Yesterday, our sweet Bubbeh Lu passed on peacefully after 91 amazing years of Life.
As we made our pilgrimage to Florida (where else) to shepherd her through the transition, I learned many things:
1. Hospice care is truly amazing; the caregivers are kind, intuitive and filled with grace. Curiously, Hospice in the U.S. (which now serves 1.2M citizens each year), got it start under the Reagan Administration.
2. Being with someone when they pass on is a mitzvah.
3. Grandparents matter.
So on #3, my analogy is this; if parents are like video footage, tracking every moment from the most minute to the big ones, then grandparents are like cover-of-Life photos.
When I consider how my Bubbeh and I meshed together, it seems to be a highlight real. The perfect Florida holiday, replete with that moment when I would splash her "Friday hair-do" in the pool. Taking me to the PUB ROOM in Miami Beaching and allowing me to select the audacious rum raisin dessert log from the tray of delights (yes, I got sick). The journeys ot Sea World, Disneyworld and EPCOT Center (yes, got sick there too, thanks to the cotton candy Grandma Lu would score for us).

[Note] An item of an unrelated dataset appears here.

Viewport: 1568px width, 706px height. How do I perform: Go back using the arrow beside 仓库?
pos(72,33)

Lipstick on my cheek at my Bar Mitzvah. Lipstick on my cheek at my brother's Bar Mitzvah. Lipstick on my cheek for graduating from Penn. Lipstick on my cheek for graduating from Penn. Lipstick on my cheek just because.

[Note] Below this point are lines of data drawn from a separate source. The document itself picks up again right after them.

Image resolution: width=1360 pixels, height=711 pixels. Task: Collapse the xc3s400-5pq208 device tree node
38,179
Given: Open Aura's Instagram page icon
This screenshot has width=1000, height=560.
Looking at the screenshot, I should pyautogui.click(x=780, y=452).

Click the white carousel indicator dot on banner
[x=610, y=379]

Driving on A1A near South Beach and calling out another driver as an A-hole. (Grandma Lu would henceforth admit that she sometimes employed the "F-word" while driving. "I don't say it, Adam. But I think it!"
I cannot recall a single savory dish that my Bubbeh made in the kitchen. But I do remember that she ordered Dover sole at fancy joints, and that she baked the meanest mandel brot this side of Keltz.
All the Yiddish. . . seiz keit (sweet thing), shana punam (pretty head), a glic gut mier gatrufen (how lovely for you . . . as in "thanks for interrupting our discussion to share about your new promotion at work. A glic gut mier gatrufen!"
Talking on the phone instructing her how to operate the new Sony VCR we had gifted her one year. In the end, it was simply letting her know that the green button curiously labeled "Power" was a good place to start.
By now, it is my hope and expectation that you are waxing nostalgic over your own highlights of why your zadies, bubbehs, nonnas, abuelitos, oji-san's, pop pops and grandmas matter. They are that singular soul who spawns endless,, grand memories.